1
votes

I am using Azure Service Bus Queue for reading client messages through Batch Processing. I am reading messages from Service Bus Queue through serviceBusClient.ReceiveBatch and writing them to SQL Database. While writing to SQL Database,I am also renewing each message in batch in background thread. Suppose SQL Server is down for a 24 hour then it waits till sql is up and writes all messages to database and then finally call CompleteBatch. Meantime all messages' lock in a batch is getting auto renewed. Now I want to know till how much time (maximum in hours) I can auto-renew message lock ?

private void ServiceBusBatchProcessing()
{
    try
    {
        while ((messages = serviceBusClient.ReceiveBatch(100)) != null && messages.Count() > 0)
        {
            brokeredMessageRenewCancellationTokenSource = new CancellationTokenSource();

            var brokeredMessageRenew = Task.Factory.StartNew(() =>
            {
                while (!brokeredMessageRenewCancellationTokenSource.Token.IsCancellationRequested)
                {

                    if (messages.Any(bm => (DateTime.UtcNow > bm.LockedUntilUtc.AddSeconds(-15))))
                    {
                        foreach (var brokeredMessage in messages)
                        {
                            brokeredMessage.RenewLockAsync();
                        }
                    }
                    Thread.Sleep(10000);
                }

            }, brokeredMessageRenewCancellationTokenSource.Token);


            //
            /*

             Code for writing SQL Database goes here.For any 
             exception(SQLConnection Exception)
             this code does nor return but try again till all messages 
             will be written (guaranteed delivery to sql database) 

             */

            serviceBusClient.CompleteBatch(messages.Select(m => m.LockToken));
            brokeredMessageRenewCancellationTokenSource.Cancel();

        }
    }
    catch (MessageLockLostException)
    {
        try
        {
            foreach (var brokeredMessage in messages)
            {
                brokeredMessage.Abandon();
            }
        }
        catch
        {

        }
    }
    catch (Exception ex)
    {
        // brokeredMessage.Abandon();
        if (messages != null)
        {

        }
    }
    finally
    {
        // Cancel the lock of renewing the task
        brokeredMessageRenewCancellationTokenSource.Cancel();
    }
}
2

2 Answers

1
votes

You can renew the Lock Token as many times as you need.
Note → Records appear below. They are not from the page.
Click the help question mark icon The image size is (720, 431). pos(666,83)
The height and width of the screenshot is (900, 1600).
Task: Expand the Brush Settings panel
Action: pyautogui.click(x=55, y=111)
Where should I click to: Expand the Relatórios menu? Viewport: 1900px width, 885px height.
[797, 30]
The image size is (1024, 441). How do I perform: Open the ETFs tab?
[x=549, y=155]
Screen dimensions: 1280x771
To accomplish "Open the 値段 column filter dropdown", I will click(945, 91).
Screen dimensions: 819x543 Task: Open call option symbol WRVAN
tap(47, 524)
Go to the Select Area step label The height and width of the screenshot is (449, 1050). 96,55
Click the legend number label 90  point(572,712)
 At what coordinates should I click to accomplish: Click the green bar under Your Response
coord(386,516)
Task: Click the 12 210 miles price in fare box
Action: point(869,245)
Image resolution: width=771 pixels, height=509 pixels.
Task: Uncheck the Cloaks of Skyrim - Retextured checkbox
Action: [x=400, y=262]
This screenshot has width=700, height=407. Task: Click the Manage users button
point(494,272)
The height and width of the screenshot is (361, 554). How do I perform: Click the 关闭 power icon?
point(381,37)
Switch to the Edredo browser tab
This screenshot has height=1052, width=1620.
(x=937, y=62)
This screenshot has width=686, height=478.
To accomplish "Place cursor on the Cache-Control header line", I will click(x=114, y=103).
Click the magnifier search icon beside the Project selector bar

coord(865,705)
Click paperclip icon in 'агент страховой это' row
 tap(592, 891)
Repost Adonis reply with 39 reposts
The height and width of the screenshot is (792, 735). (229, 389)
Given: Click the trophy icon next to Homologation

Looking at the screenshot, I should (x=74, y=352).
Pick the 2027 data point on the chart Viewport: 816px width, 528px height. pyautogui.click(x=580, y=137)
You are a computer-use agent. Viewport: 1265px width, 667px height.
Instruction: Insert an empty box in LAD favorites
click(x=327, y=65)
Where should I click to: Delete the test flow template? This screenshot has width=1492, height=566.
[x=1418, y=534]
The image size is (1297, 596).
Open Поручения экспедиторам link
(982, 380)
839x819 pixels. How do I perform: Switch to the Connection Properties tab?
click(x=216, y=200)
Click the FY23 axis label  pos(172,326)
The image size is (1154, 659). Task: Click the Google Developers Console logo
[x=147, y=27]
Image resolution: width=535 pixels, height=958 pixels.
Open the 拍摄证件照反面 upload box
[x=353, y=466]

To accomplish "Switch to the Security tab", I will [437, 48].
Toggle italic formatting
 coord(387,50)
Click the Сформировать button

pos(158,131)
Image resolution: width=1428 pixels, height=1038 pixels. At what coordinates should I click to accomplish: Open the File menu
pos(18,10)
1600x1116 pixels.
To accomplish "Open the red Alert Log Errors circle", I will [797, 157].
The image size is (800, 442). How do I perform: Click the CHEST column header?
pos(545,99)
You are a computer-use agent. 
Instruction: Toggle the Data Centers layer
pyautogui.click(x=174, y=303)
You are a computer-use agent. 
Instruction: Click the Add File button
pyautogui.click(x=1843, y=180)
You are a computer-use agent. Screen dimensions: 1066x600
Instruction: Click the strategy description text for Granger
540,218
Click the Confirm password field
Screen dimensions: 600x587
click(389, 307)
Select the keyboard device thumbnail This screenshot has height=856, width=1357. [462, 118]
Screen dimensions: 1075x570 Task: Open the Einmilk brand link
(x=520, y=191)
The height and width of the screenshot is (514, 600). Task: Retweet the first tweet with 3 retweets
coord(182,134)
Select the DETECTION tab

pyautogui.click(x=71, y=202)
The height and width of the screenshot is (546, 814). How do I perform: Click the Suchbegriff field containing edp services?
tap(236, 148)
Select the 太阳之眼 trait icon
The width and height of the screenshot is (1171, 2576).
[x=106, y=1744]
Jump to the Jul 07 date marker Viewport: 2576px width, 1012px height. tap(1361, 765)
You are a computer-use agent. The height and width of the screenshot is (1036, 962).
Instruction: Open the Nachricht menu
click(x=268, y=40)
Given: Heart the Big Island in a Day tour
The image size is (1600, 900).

The Delivery Count of the message gets incremented only at the time of Receiving the message and not during renewing the Lock Token. So there is no limit on the Lock renewal.

One thing you need to make sure is that you should renew the Token before the expiration.

0
votes

The answer you've already received is correct, unlimitted times. Saying that, I would strongly suggest to review your design. Take this for example:

While writing to SQL Database,I am also renewing each message in batch in background thread. Suppose SQL Server is down for a 24 hour then it waits till sql is up and writes all messages to database and then finally call CompleteBatch. Meantime all messages' lock in a batch is getting auto renewed.

If your SQL Server is down for 24 hours, why would you receive any messages at all? Let along renew their lock token? Remember that operations you're performing cost money. Evenry message you're receiving and renewing its lock counts as an operation. This also complicates your implementation substantially. Another point to raise - lock renewal can and at some point will fail. It's a client-driven command and is not guaranteed.